Below are some records. Write out the line that contains "You are a computer-use" and all lines after it, exactly, but not the pictures.

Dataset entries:
Start of Block

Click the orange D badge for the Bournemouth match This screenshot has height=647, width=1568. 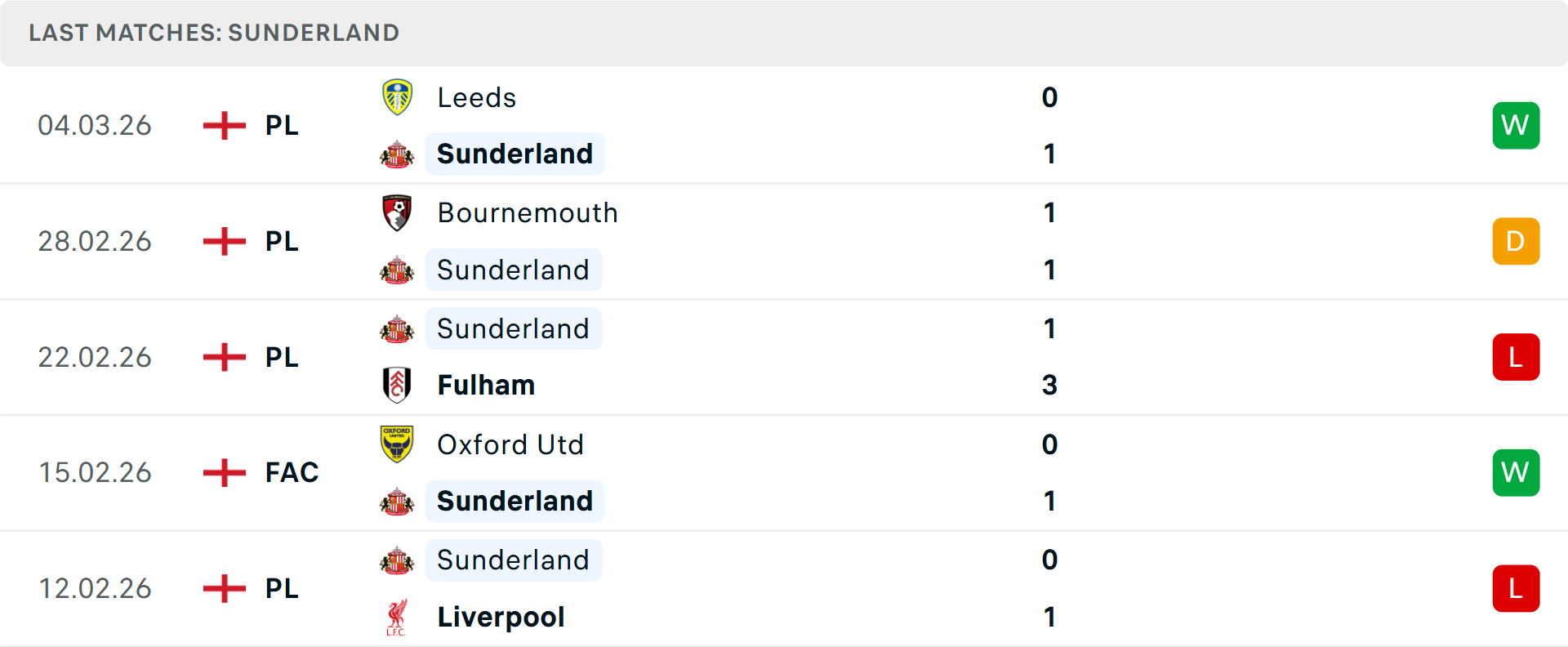[x=1516, y=241]
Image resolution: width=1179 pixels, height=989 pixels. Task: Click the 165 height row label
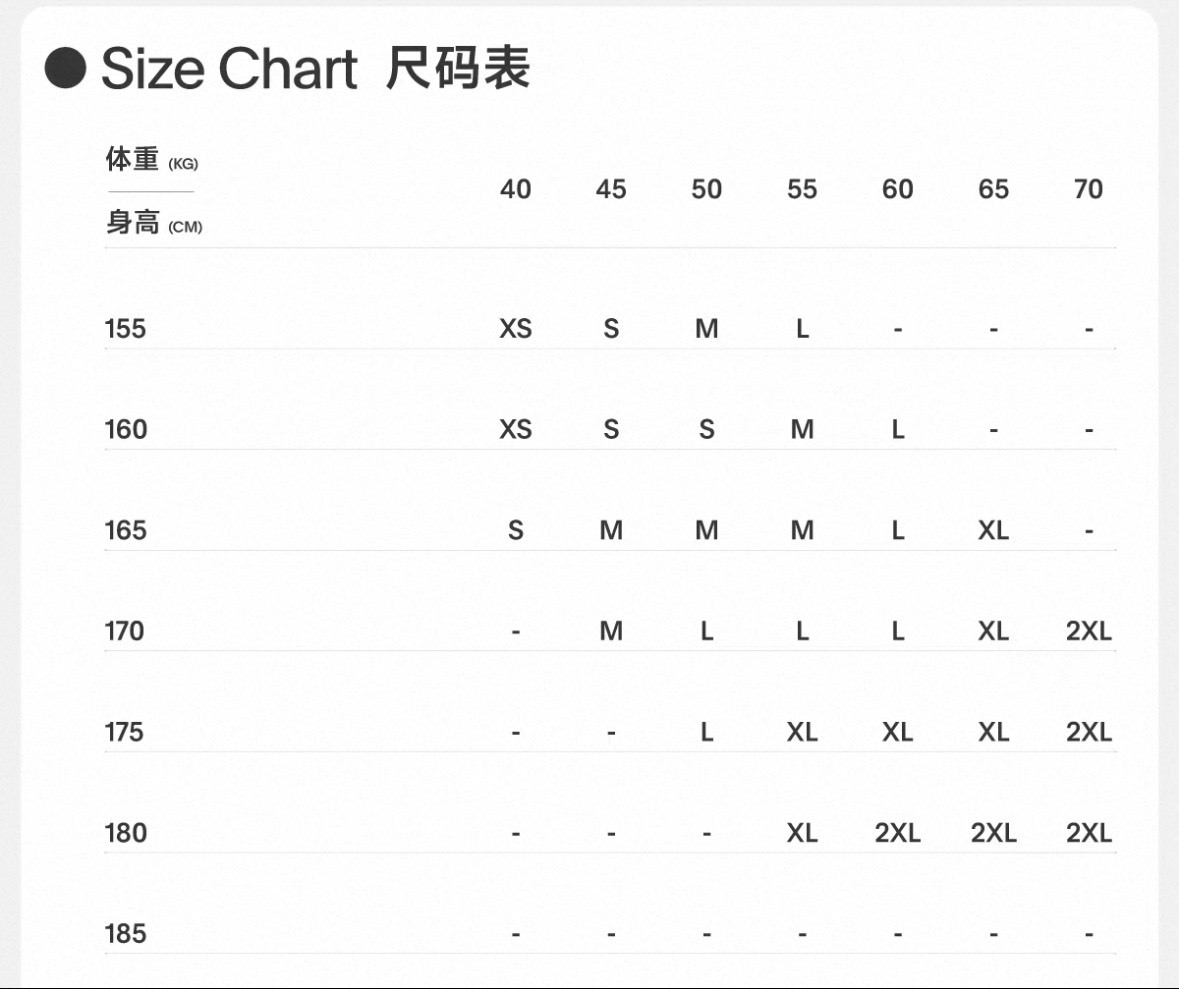tap(125, 530)
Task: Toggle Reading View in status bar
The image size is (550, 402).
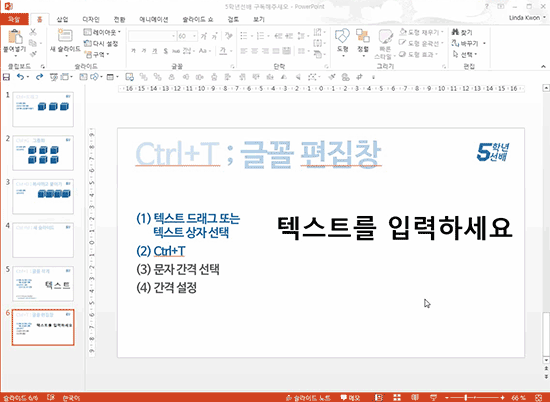Action: pos(415,397)
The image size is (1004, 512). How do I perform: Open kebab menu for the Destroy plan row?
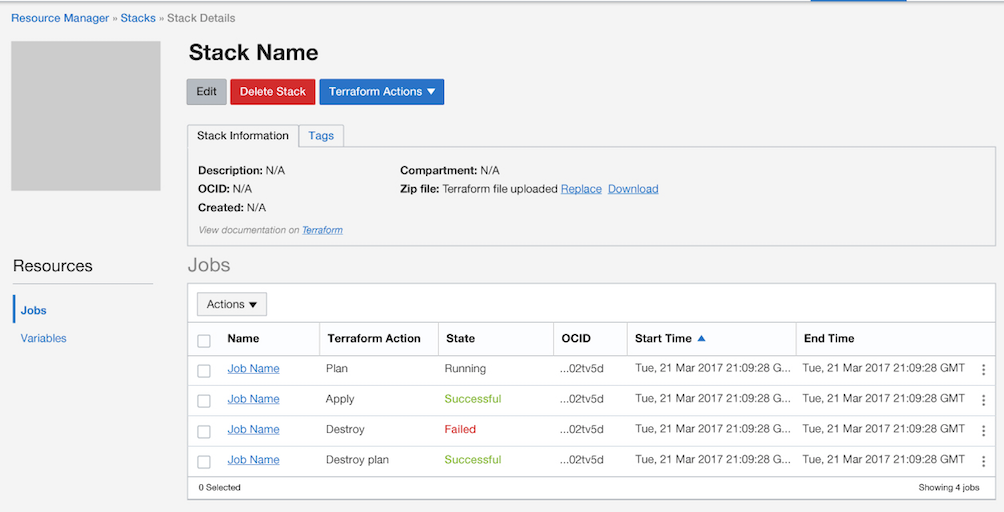pos(983,461)
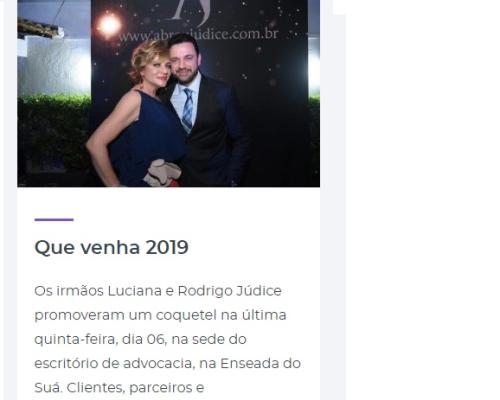
Task: Click "Os irmãos" at the excerpt start
Action: pos(69,291)
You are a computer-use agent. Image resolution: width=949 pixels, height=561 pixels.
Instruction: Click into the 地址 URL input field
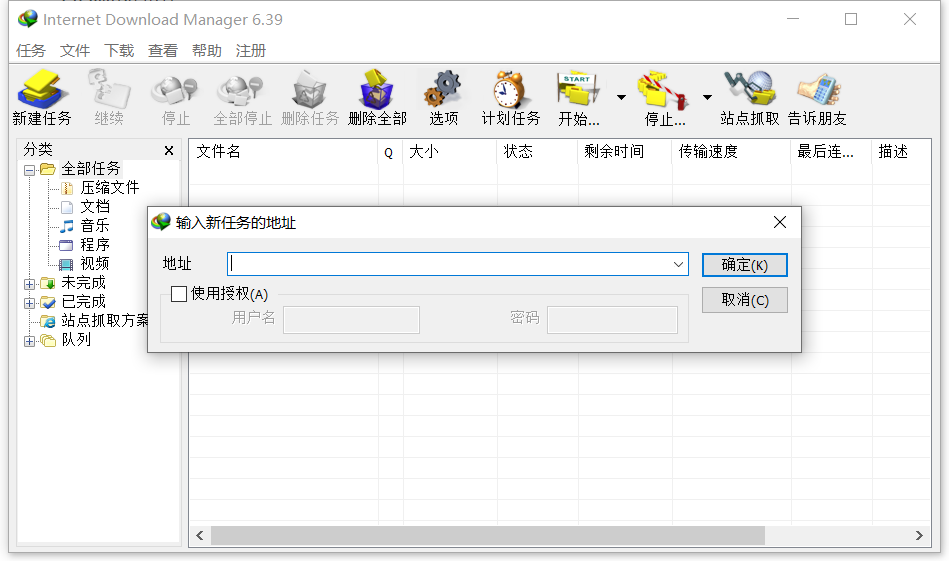(x=450, y=264)
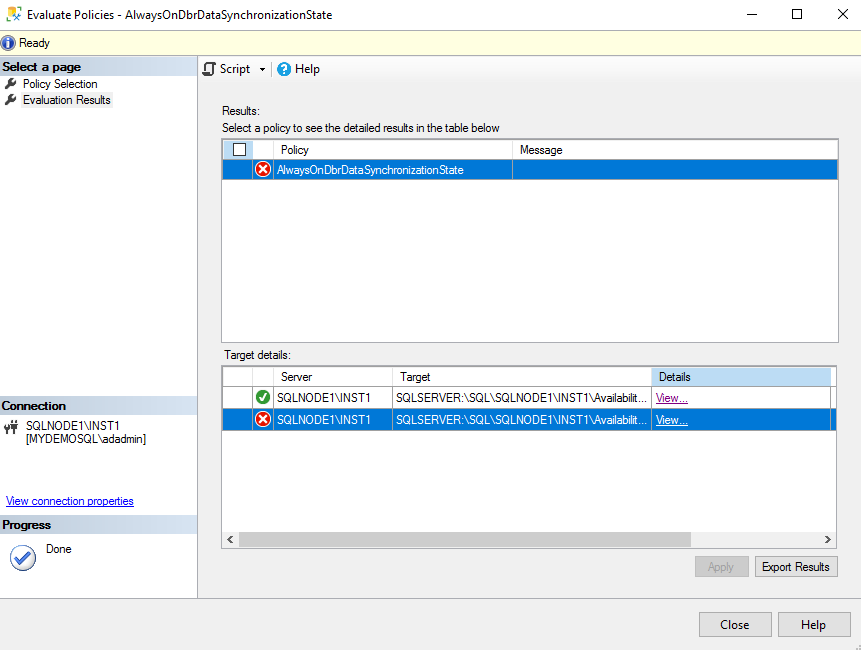Screen dimensions: 861x650
Task: Click the Details column header
Action: (x=740, y=377)
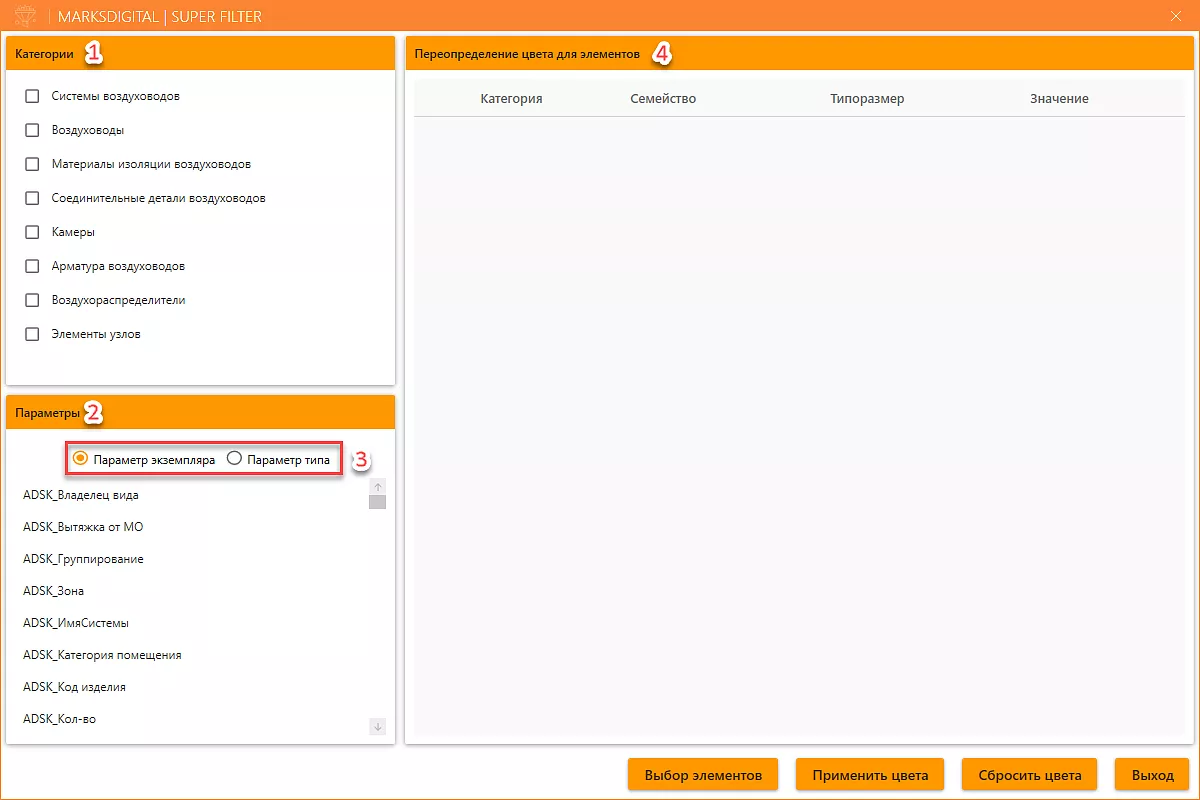Enable Арматура воздуховодов checkbox
The width and height of the screenshot is (1200, 800).
(32, 266)
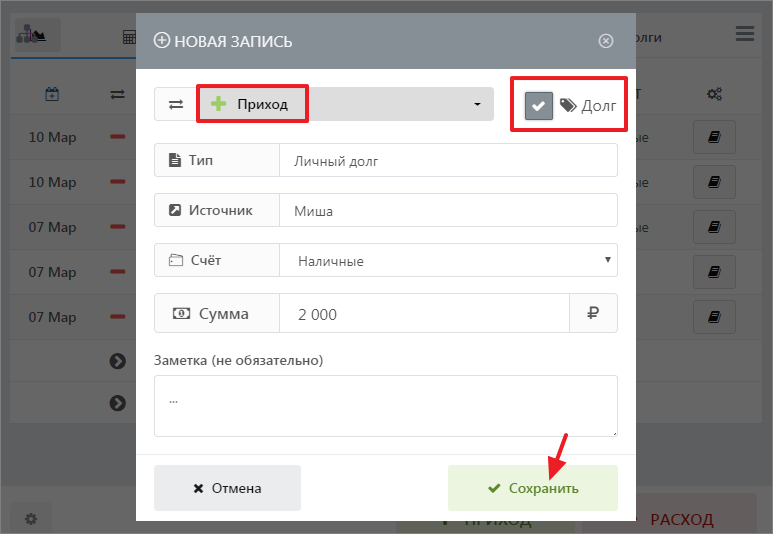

End of Block

Answer box:
You are a computer-use agent. Image resolution: width=949 pixels, height=561 pixels.
Instruction: Click into the 地址 URL input field
(x=450, y=264)
Screen dimensions: 861x650
Task: Click the Details column header
Action: (x=740, y=377)
Enable Арматура воздуховодов checkbox
The width and height of the screenshot is (1200, 800).
(32, 266)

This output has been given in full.